Commissioners had questions for staff about topics like whether the plan claims or rezones any land in Douglas County or requires any additional county spending, neither of which is the case. County staff said the rezoning question, as well as others about how the Open Space Plan might be used in other community planning documents, would address some future-facing actions that could return to the County Commission down the line or manifest as part of their own public processes.

In other business, commissioners:

• Approved an agreement with Bert Nash Community Mental Health Center to provide rental assistance for chronically homeless individuals using funding from a U.S. Department of Housing and Urban Development grant.
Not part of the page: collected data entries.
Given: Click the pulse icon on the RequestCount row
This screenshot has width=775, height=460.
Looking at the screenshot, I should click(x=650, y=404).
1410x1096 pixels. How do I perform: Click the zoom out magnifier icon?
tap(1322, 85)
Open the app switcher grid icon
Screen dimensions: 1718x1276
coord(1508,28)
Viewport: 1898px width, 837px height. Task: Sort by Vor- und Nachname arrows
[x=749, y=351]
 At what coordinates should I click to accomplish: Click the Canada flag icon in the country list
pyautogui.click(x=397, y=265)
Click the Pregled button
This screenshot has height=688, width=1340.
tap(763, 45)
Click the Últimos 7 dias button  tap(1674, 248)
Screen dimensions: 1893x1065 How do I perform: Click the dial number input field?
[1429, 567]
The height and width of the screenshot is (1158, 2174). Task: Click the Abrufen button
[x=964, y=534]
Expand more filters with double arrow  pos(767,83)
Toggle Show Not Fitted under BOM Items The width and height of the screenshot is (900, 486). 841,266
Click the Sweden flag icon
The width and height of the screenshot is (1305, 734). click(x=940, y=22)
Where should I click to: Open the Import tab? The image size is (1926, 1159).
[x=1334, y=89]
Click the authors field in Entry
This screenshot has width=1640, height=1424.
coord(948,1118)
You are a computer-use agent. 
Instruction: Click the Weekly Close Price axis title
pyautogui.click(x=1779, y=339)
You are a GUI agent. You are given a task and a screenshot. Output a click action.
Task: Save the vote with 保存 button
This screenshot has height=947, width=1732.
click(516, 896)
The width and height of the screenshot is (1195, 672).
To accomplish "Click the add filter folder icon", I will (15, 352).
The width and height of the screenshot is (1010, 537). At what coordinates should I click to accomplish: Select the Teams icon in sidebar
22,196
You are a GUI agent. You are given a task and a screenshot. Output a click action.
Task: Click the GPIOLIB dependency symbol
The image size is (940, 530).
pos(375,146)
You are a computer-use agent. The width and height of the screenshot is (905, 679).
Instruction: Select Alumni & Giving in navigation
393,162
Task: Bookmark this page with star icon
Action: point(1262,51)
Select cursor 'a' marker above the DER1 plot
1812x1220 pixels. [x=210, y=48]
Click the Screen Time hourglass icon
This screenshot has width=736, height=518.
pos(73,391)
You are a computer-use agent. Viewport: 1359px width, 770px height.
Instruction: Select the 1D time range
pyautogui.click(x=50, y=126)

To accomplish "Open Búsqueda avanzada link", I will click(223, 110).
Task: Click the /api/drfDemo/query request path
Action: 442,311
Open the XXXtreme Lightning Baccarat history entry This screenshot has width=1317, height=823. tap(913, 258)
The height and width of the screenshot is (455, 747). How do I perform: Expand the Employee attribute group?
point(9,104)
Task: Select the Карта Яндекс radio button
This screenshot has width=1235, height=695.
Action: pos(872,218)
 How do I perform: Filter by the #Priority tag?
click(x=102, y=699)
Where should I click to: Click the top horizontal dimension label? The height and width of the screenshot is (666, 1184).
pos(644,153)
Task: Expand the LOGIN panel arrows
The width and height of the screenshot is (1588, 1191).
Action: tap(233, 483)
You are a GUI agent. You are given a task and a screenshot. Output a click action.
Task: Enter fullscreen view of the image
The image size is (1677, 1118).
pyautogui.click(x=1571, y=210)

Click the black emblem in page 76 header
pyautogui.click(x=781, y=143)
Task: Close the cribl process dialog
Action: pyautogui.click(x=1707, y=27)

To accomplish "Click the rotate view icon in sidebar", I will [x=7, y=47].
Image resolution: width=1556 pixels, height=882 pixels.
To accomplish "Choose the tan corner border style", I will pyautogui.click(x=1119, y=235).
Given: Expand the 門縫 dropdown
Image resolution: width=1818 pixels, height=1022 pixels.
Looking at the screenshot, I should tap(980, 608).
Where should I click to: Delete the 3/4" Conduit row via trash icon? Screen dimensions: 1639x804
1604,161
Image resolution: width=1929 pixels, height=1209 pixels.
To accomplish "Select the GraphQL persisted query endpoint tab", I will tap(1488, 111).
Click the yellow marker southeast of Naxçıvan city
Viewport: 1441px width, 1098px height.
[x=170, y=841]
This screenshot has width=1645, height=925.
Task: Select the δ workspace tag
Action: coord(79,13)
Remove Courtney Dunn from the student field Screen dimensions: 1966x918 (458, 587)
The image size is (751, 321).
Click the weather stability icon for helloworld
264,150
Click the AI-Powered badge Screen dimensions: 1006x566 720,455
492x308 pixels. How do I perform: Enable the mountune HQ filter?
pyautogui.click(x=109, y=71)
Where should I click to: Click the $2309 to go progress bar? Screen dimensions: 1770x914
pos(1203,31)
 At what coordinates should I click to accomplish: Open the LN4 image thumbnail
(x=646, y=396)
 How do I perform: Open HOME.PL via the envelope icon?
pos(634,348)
The county was awarded a $321,032 “Continuum of Care Competition Grant” from HUD in 2022, which is intended to fund supportive housing efforts for up to 12 chronically homeless individuals in 2024 and part of 2025. The agreement approved Wednesday designates Bert Nash as a “sub-recipient” of the grant, a term used by HUD for the agency that actually carries out the work.

• Approved a request to initiate an amendment to the zoning and land use regulations for unincorporated Douglas County that adds “office” use as a conditional use in certain zoning districts.

The request originally appeared on the meeting’s consent agenda, but was pulled by Commission Chair Karen Willey for further discussion and clarification. A member of the public had made the request to add the amendment.

Planner Mary Miller told commissioners that the office use was previously listed in the zoning regulations, but it was unintentionally left out when new regulations were adopted in 2020. She noted one example of how the zoning category might be used: to repurpose a building that may previously have been used as a schoolhouse for a company’s administrative office, an “adaptive reuse.”

“This is just the beginning of the process,” Miller told commissioners. “Once it gets initiated, then staff will review it, prepare draft language, it’ll go to the (Lawrence-Douglas County) Planning Commission, the Planning Commission will vote on the recommendation, and then it’ll come back to you.”

• Approved a recommended health care plan and contribution rates for Douglas County employees from June 1, 2024, to May 31, 2025.